╭─ Material zur Aufgabe

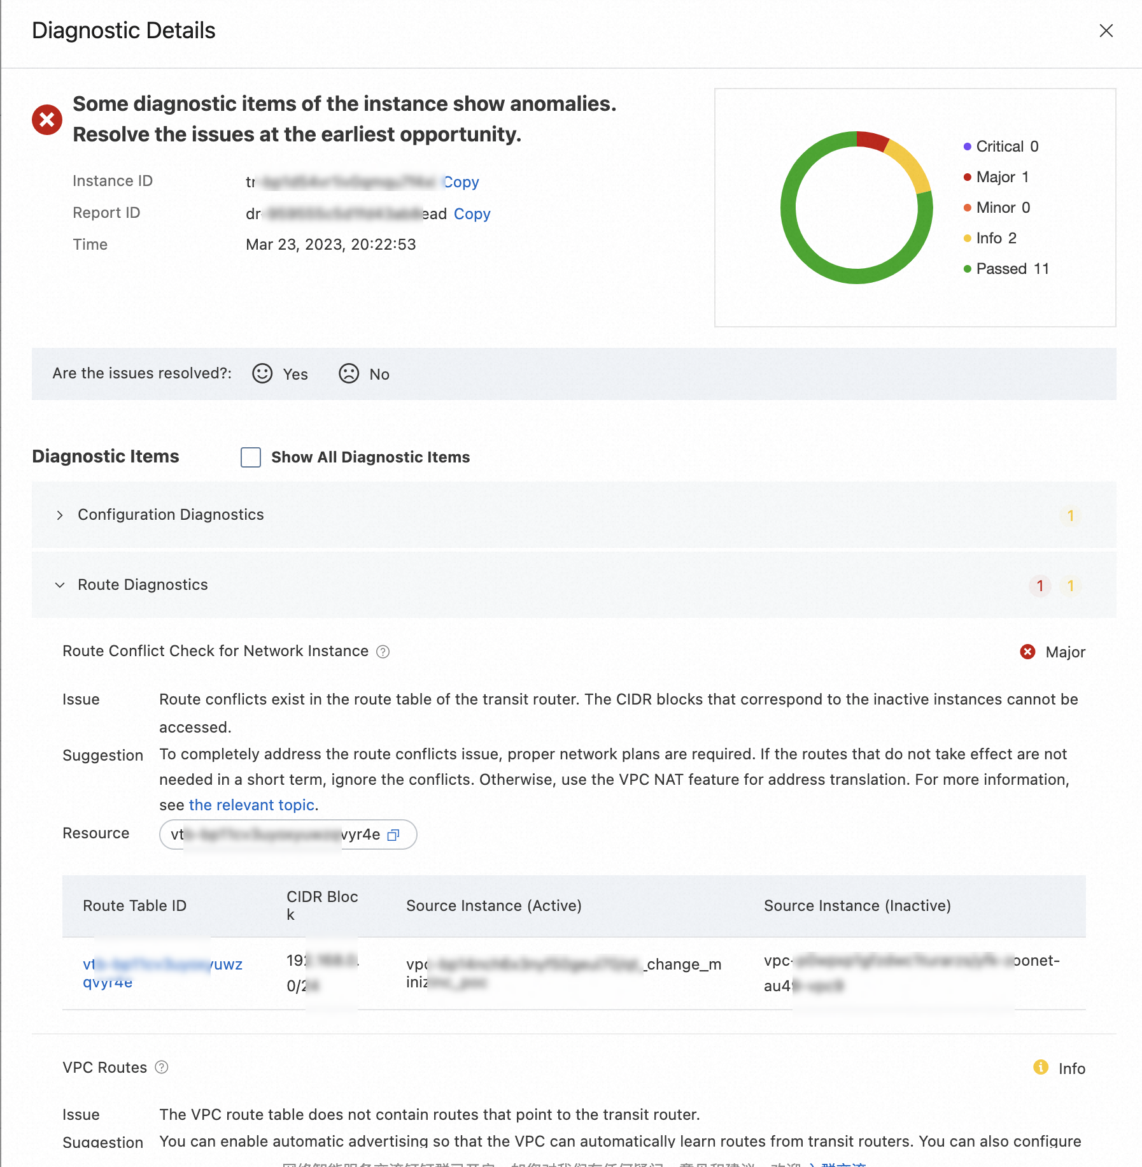The image size is (1142, 1167).
Task: Copy the Instance ID
Action: pos(462,182)
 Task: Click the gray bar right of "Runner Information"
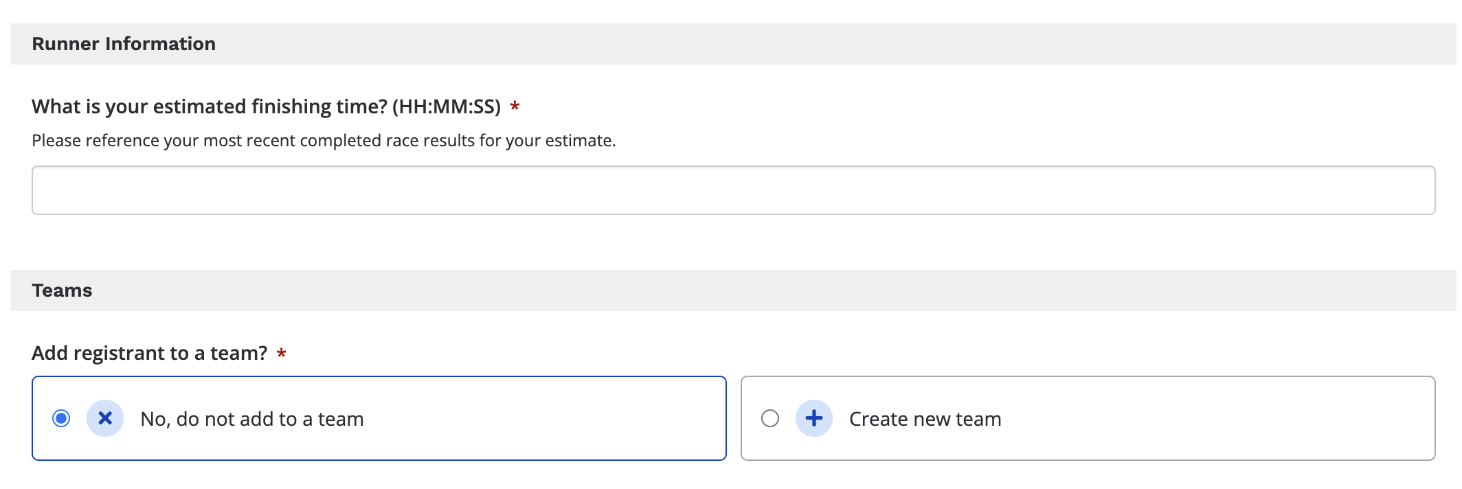pos(824,44)
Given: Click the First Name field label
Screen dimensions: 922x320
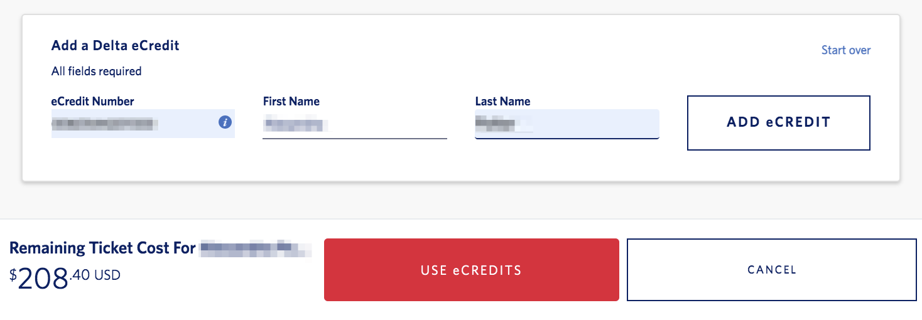Looking at the screenshot, I should click(291, 101).
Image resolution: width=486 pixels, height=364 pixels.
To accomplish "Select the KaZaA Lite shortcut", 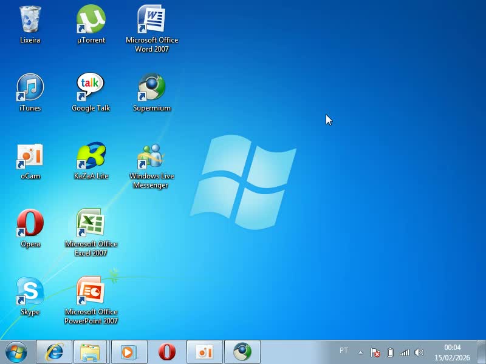I will (91, 156).
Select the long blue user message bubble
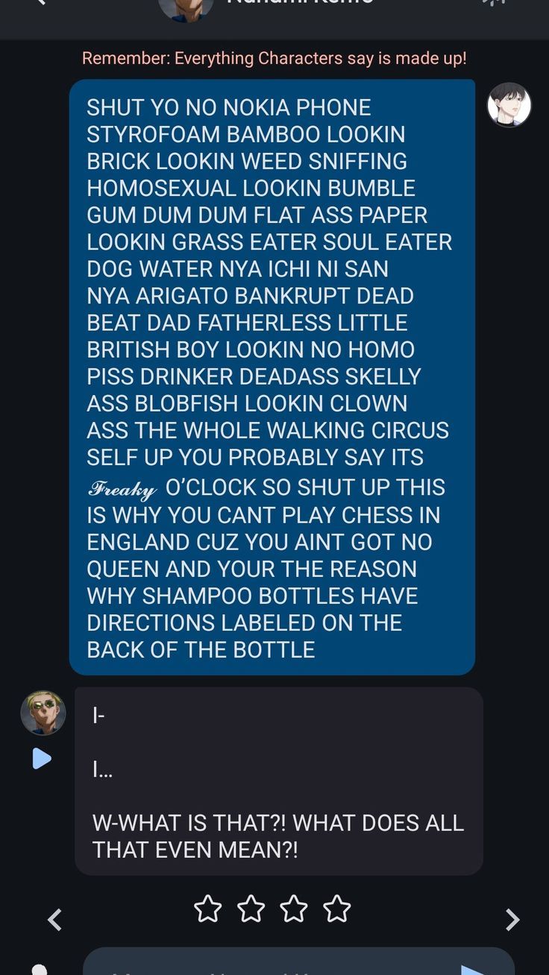 pyautogui.click(x=272, y=377)
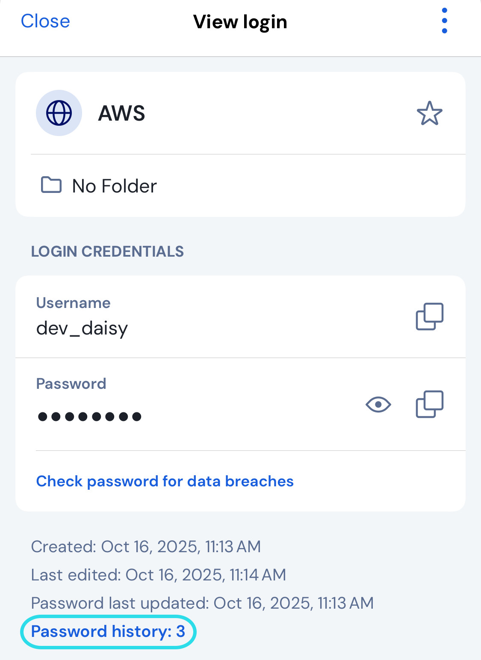Image resolution: width=481 pixels, height=660 pixels.
Task: Reveal the hidden password with eye icon
Action: click(378, 404)
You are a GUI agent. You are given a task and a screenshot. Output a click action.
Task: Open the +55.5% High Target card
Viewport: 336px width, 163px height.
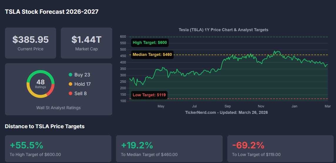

╰─

Ziel der Aufgabe: Welche Zeilen stehen in den Daten vom Anfang bis einschließlich der Zeile mit „Looking at the“? Gib sie unverändert wieder und lass die Bilder weg.

Antwort zur Aufgabe:
The image size is (1142, 1167).
Task: Copy the Instance ID
Action: pos(462,182)
 Task: Click the gray bar right of "Runner Information"
pos(824,44)
Given: Click the First Name field label
Screen dimensions: 922x320
Looking at the screenshot, I should click(291, 101).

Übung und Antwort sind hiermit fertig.